Man braucht nur eine M5 Schraube und eine Feile.


----------



## MSC-Trialer (23. Dezember 2005)

Eisbein schrieb:
			
		

> Also um mal genau zu werden. Ich kann an dem TPA rädchen drehen und nichts passiert. Da ich vorne eine sehr schmale felge habe ist das ziemlich doof, dass das TPA Rädchen nicht zu gebrauchen ist. Denn dadurch wandert mein druckpunkt immer weiter zum lenker hin.
> 
> Tsch de Eisbein



Das hat folgende Ursache. Entweder ist die innere Einstellschraube am Ende überdreht oder sie ist komplett abgebrochen. Wie Levelboss schon gesagt hat kann man sich das Teil einfach selber bauen und es hält auch länger weil es aus Stahl wäre und net aus Alu. Hab für meinen Kumpel so ein Teil gefräst und seit dem ist Ruhe.


----------



## misanthropia (23. Dezember 2005)

hi,
hast du mal anleitung, bilder und am besten noch ne technische Zeichnung was genau ihr da gemaht habt? habt ihr das Loch einfach aufgebohrt und ein neues gewinde reingeschnitten?


----------



## Luke.Skywalker (23. Dezember 2005)

also ich wollte mir damals auch schon fast nen neuen hebel holen, aber: 
reparieren geht ohne probleme! eigentlich muß nur ein loch in das TPA rädchen gebohrt werden, so dass ne M5 schraube durchpasst (siehe levelboss). ein gewinde muß nicht zusätzlich geschnitten werden, weil da wo das tpa rad drauf kommt ist schon ein gewinde drin. man verstellt dann quasi die bremse nicht mehr mit dem tpa, sonder mit der schraube.

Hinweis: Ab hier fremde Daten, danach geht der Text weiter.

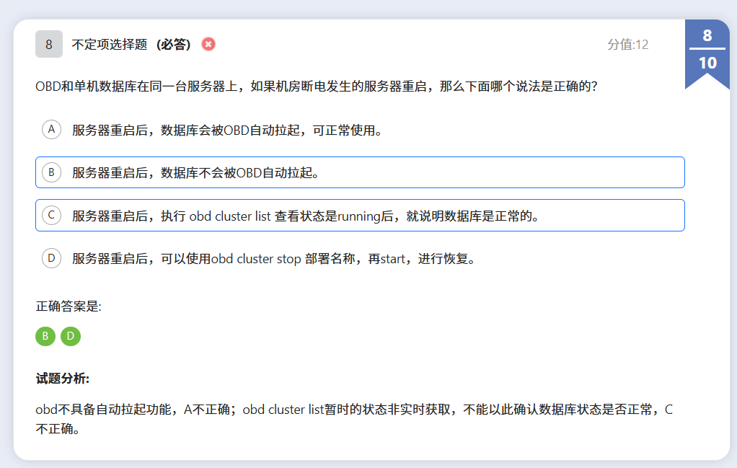Select the circle labeled A
This screenshot has height=468, width=737.
point(51,129)
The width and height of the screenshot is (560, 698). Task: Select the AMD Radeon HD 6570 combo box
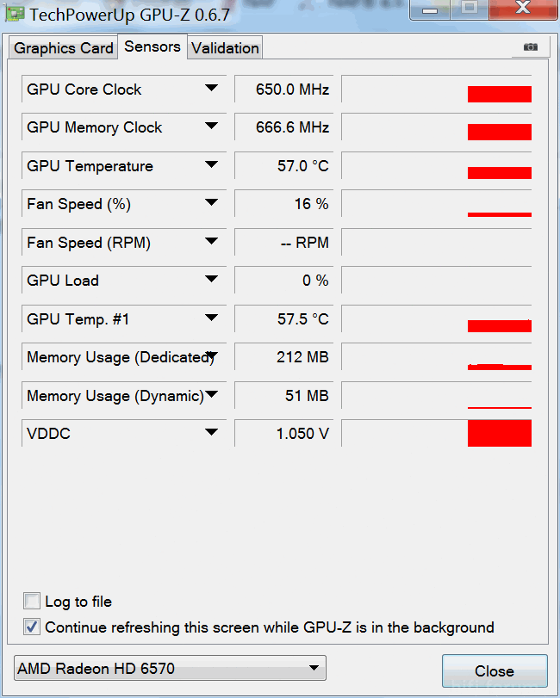(171, 668)
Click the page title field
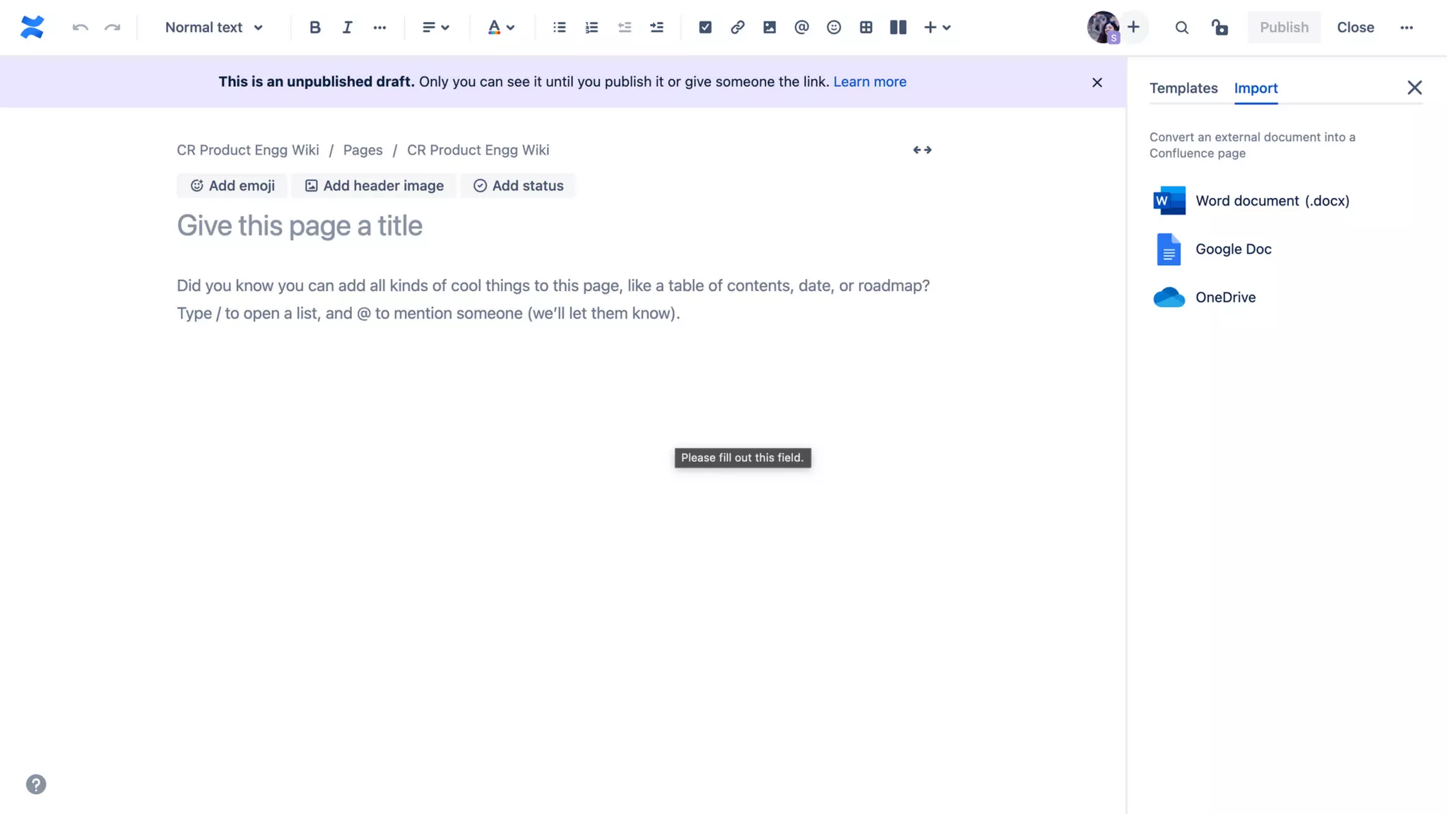Image resolution: width=1447 pixels, height=814 pixels. point(300,226)
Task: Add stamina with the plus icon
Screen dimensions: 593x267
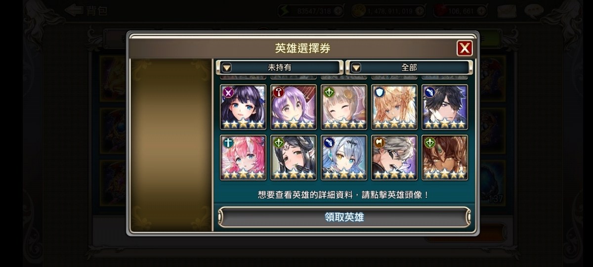Action: pos(338,10)
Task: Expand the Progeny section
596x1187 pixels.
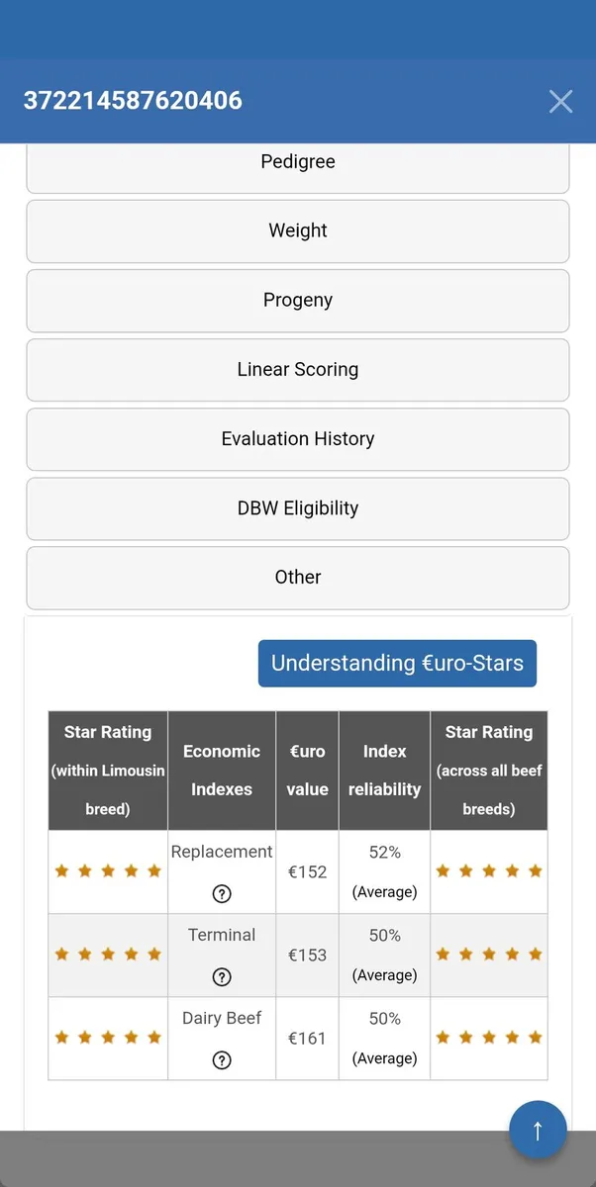Action: click(298, 300)
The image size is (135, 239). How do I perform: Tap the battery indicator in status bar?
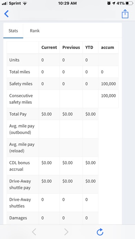click(129, 3)
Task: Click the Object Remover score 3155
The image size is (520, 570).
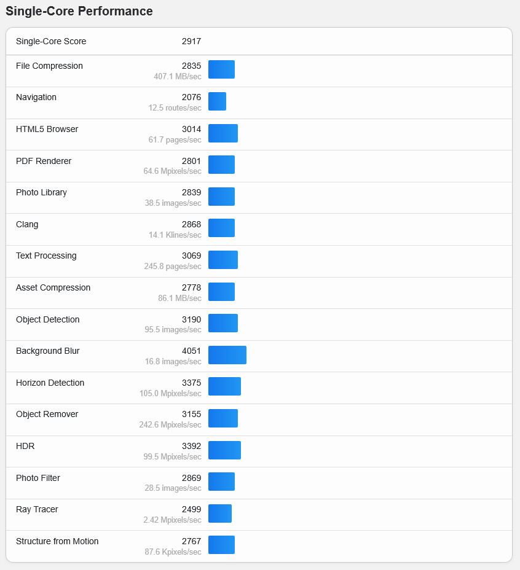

ps: hoffentlich habe ich das so weit richtig beschrieben, das ist jetzt schon über ein jahr her, das ich das gemacht habe.


----------



## Levelboss (23. Dezember 2005)

-das rote Rädchen m. H. eines Schraubenziehers entfernen
-die Messinghülse am Drehpunkt des Hebels rausdrücken
-alles auseinander nehmen
-dann sieht man wo das TPA Ding gebrochen ist
-mit einer Feile einen Schlitz in den Kopf einer M5 Schraube feilen
-zusammenbauen
-sich freuen, dass man nicht viel Geld wegen eines so kleinen Teils ausgegeben hat


----------



## Eisbein (23. Dezember 2005)

DAnke Leuts habt mir sehr weiter geholfen werds demnächts mal ausprobieren.
Trialer sind och immer noch die besten!!!


----------



## MTB-News.de




----------



## MSC-Trialer (23. Dezember 2005)

Hier nochmal die Fotoversion  

Links: Die selbstgedrehte Schraube ohne Ausparung (muss noch gefeilt werden) bzw. die Schraube die nie kaputt gehn wird. Hab dem Absatz mit dem Gewinde gleich länger gemacht damit man das Ende net überdreht und man besser regulieren kann.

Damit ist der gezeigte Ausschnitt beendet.